There are many things I'm not, but forget never quite made the catch. You simply cannot forget people such as myself; so vivid and full of life.

I decide to make a scene. Those are always good. They capture the moment, imprisoning itself in its own shell for eternity.

"Bitch please, could you make a lousier introduction?" This 'Susan Swan' seems shocked - actually, glancing around, I'm stunned to find them all completely alarmed.

They have such blank expressions on their face that it makes me question if they lack an emotional disorder. Wouldn't you expect them to be furious with me? I completely insulted their kindness and assistance. I'm not saying what they're doing is fully right - but it's not wrong either. So when a trouble teen, such as myself is being utterly disrespectful towards the aid of other individuals that are providing it - wouldn't it be only correct if they shared signs of irritation and fuming rage?

But they don't; instead they eyeball with suspicion. Probably inspecting me to pull out my gun and shoot them. Darn, the day I need it - I leave it at home.

Just kidding, sort of.

"We have a room already provided for you. It's not completely finished, we were expecting a much younger child," Lousy Swan reminded me once more, "And we weren't certain if the color of the room would fit you."

"What color is it?" I snicker, oddity slithering up my spine - tickling behind my ears and aching my heart to question.

"It's azure." Vince chirps in, his jade eyes dancing from charm. And that's when it hits me - right on my side, a bit below my right rib, creating a throbbing ache of disbelief.
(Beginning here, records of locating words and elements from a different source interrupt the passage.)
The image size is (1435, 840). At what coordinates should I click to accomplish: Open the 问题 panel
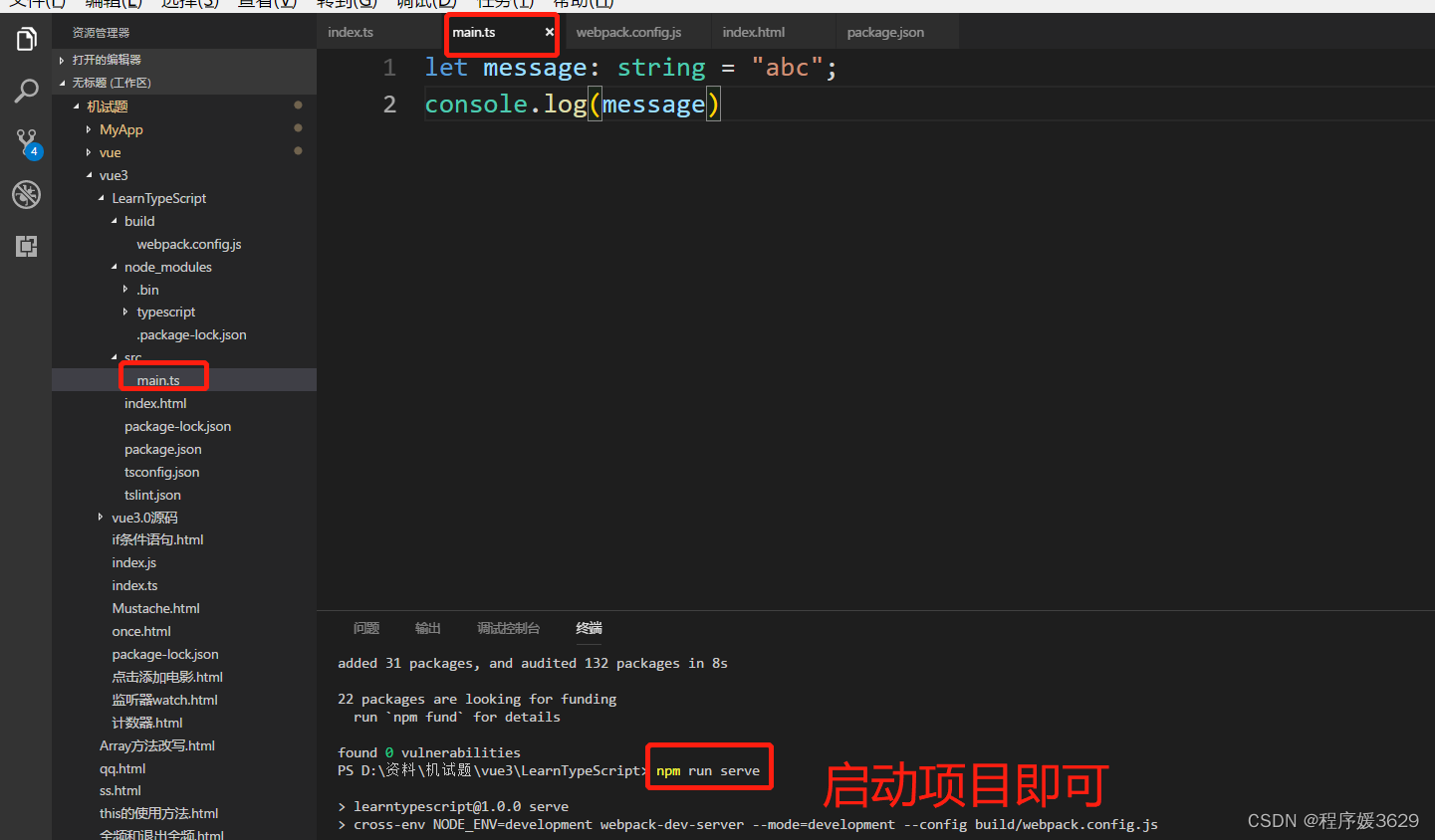[365, 628]
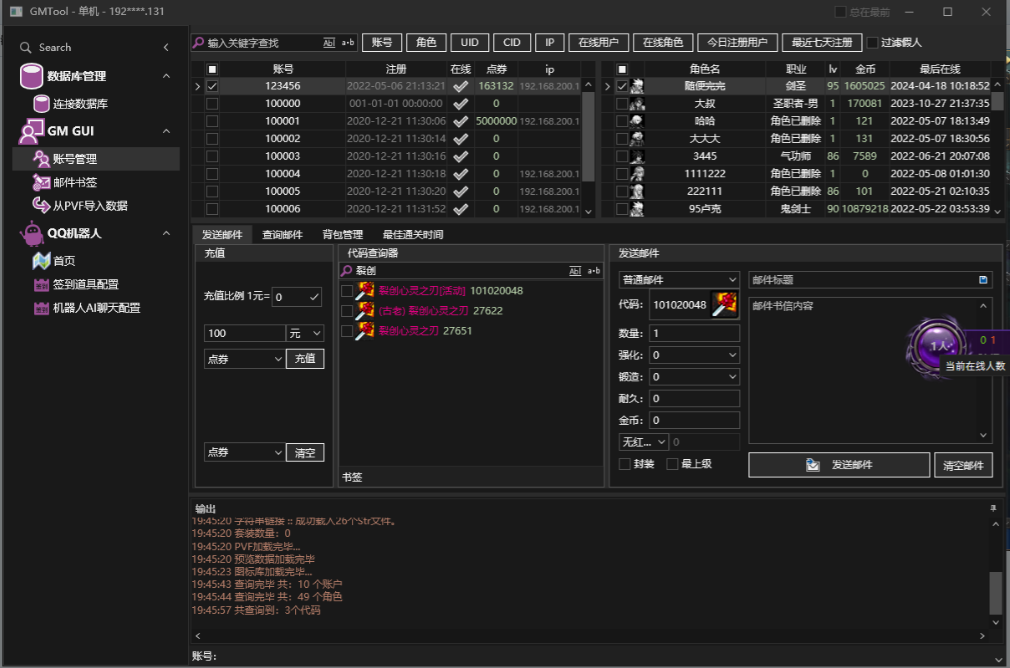Check the 封装 checkbox
Image resolution: width=1010 pixels, height=668 pixels.
[x=625, y=464]
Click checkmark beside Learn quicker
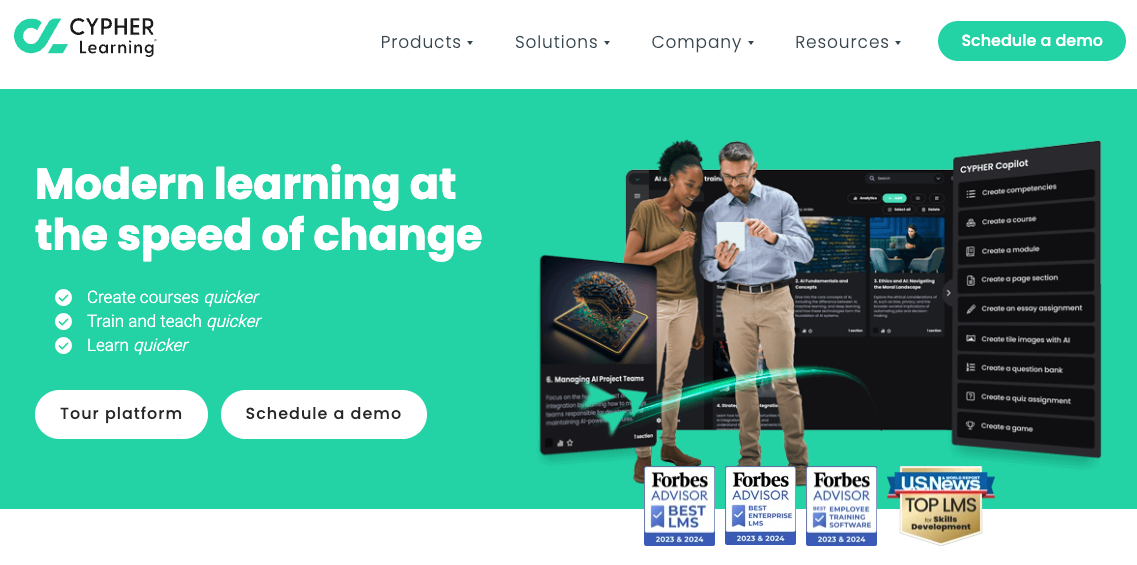The width and height of the screenshot is (1137, 565). pos(64,345)
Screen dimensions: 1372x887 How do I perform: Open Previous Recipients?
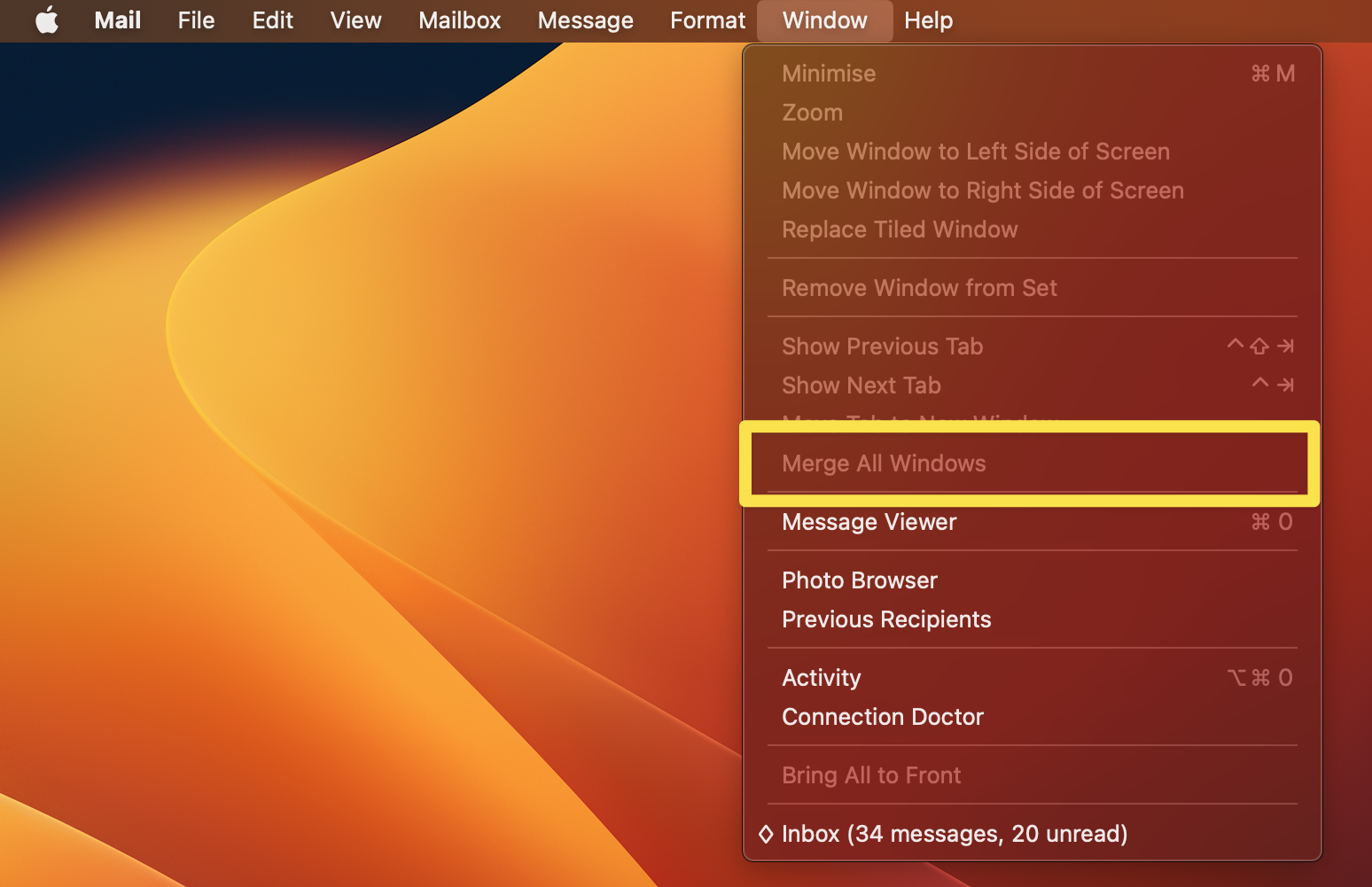click(x=886, y=619)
Because Vince is suspecting I don't know what azure means; he's waiting, almost /begging/ for me to question him. That's when he captures his silenced laugh - rolls his eyes and pities a dumb girl like me.

Too bad he doesn't know my secret weapon - my brain.

"Sounds menacing, my mother always agreed blue represented misguided feelings and cruel love." That's a lie and although I'm not sure what I'm really trying to prove with my statement I'm glad it sounds sophisticated and refined. This ponders everyone for a moment before the father of the family speaks.

"I am taking you in as my daughter - this is not appropriate tone in use but I have come to comprehend your difficult life. I do not know how you spoke to your peers and guardians at home, but this is most certainly not the way to speak here. You can sleep in the guest room for the next few days until your room is finished. But as your punishment, you will paint the room by yourself; with Vince's assistance present of course. That is all." And he just walks away - turns and storms out into his secret office under the stair case.

The house is /grand/. It's more like a mansion - a secret castle. And I know they are wealthy, complex people that each hold their very own opinions for saving the world. I could drop my attitude right now and give in. I could erase my past; my history, ever so casually and sync in with their little lies. I could pretend I'm one of them and grow up; live in a simple life such as their own. This opportunity is luxurious - many would kill to be in my sneakers right now. So why am I having such a difficult time recollecting my thoughts?

Because of the past; it holds me together. Tying up the loose knots I carried. I've seen everything I never should have. Living in the life of a criminal is difficult and it becomes engraved into your soul whether you would like it or not. Its permanent scars in my body, carved fabulously, reminding me of what cannot be undone.

So I decide against compromising; but for altercation. And the family's life, which with my help would reflect living hell.

Something beeps and the Swan, Vince's mother rushes to check on her pot roast or whatever that horrid smell represents, leaving me alone with Vince.

I'd like to tell him off, let him know he can't get into my pants but that goddamn son of a bitch, just smiles and laughs.

"I have a girlfriend." He informs me.